I'm not sure I would totally advocate this approach for an actual production system, at
least not without extensive testing (which is what Wix appears to have done).
## TODO / Room For Improvement
I only got up to speed on the argparse module towards the end of this project. I should
really add support for argument parsing into the scripts that download social media posts
and the contents of the URLs in them. That would make future development a little easier
in that I could limit a run to just 5 posts, rather than having to tweak code to do that.
The other thing that sticks in the back of my heads is that for some sites as the
more mainstream news sites, downloading the contents of the page doesn't just give me the
article content, but all of the stuff that's in the sidebar, related article, etc. I suspect
that is throwing off my analysis, and likely explains all of the times that the word "facebook"
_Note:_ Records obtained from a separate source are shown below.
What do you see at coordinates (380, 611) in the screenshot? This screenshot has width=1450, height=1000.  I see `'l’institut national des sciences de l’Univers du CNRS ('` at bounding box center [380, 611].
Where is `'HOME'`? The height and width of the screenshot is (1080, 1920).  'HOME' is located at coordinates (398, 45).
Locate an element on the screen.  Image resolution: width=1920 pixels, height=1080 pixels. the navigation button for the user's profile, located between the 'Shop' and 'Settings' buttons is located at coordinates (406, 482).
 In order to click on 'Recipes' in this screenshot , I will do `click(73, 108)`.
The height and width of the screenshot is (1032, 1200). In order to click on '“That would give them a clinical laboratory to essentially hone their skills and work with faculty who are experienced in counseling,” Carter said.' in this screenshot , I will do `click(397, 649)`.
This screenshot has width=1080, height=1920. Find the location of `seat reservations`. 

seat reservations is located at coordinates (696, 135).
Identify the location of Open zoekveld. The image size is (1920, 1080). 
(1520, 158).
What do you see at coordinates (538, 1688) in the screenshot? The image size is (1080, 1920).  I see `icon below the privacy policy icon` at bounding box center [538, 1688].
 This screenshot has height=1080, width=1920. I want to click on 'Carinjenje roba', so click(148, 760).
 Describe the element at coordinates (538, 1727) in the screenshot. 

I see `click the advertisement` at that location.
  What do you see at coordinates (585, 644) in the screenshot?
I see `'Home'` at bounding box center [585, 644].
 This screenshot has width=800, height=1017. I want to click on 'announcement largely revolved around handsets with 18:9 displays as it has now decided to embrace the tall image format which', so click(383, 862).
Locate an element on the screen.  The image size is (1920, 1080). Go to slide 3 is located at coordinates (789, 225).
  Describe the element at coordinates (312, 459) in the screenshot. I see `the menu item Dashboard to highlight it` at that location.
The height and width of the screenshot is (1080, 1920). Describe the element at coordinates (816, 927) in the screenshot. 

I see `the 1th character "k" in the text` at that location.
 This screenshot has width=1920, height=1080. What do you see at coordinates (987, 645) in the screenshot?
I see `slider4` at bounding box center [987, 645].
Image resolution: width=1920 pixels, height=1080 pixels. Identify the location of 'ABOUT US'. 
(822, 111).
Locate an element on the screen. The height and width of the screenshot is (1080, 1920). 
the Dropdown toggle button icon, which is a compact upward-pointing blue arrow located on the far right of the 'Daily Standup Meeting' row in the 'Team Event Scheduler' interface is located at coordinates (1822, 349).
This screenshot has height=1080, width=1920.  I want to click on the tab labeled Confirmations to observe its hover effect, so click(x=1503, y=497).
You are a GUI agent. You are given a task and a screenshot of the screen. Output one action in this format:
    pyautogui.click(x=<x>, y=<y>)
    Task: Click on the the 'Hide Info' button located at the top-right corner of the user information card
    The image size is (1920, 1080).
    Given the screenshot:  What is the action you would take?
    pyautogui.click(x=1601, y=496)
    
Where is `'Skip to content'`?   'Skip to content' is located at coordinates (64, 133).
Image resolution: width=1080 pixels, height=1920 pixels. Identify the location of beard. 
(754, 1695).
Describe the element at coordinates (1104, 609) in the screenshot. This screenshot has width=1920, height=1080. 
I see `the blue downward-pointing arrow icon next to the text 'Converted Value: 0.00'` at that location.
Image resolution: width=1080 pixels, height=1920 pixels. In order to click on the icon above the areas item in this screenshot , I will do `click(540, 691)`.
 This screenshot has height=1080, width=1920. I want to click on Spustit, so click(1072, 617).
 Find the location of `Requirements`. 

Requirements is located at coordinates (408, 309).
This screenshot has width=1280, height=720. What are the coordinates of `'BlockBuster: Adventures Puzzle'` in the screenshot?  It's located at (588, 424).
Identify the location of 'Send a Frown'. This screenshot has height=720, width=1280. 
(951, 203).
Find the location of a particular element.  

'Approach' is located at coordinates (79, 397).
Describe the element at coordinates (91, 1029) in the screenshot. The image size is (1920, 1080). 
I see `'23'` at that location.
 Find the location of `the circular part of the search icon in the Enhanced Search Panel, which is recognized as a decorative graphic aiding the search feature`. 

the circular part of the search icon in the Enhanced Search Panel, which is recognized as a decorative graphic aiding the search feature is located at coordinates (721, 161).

pops up. I'm not sure what the "fix" is other than to write a parser that is unique to each
of those sites. And I honestly wouldn't be surprise if Google has done something like this
in order to improve its search results.
## Troubleshooting
Dealing with this error:
`[SSL: SSLV3_ALERT_HANDSHAKE_FAILURE] sslv3 alert handshake failure (_ssl.c:645)`
You're probably using a an older version of OpenSSL. Check your OpenSSL version with:
`python -c 'import ssl; print (ssl.OPENSSL_VERSION)'`
If's under 1.0, that's cause for concern. This is a real problem on MacOS/X.
That said, if you're on MacOS/X, install HomeBrew
and then install Python 3 and OpenSSL, e.g.: `brew install python3 openssl`.
Now createa new virtualenv folder with the specific path for Python 3:
`virtualenv -p /path/to/homebrew/path/to/python3 virtualenv3`
Activate that virtualenv, and that should use the copy of Python in Homebrew
along with its copy of OpenSSL. Check again, and you'll be at least version 1.0.2
of OpenSSL as of this writing.
## Final Thoughts
Even though the end product didn't turn out as awesome as I hoped it would, I still learned
a lot about Nautral Language Processing and the substantial amount of work that goes into it.
It gives me a greater appreaciation for what happens "behind the scenes" with Google queries
as well as Siri.
I don't see myself doing much more work on this particular project, as NLP is definately
not my paritcular brand of vodka, but I figured I'd share the code just so others can take
a look at it and maybe find it useful.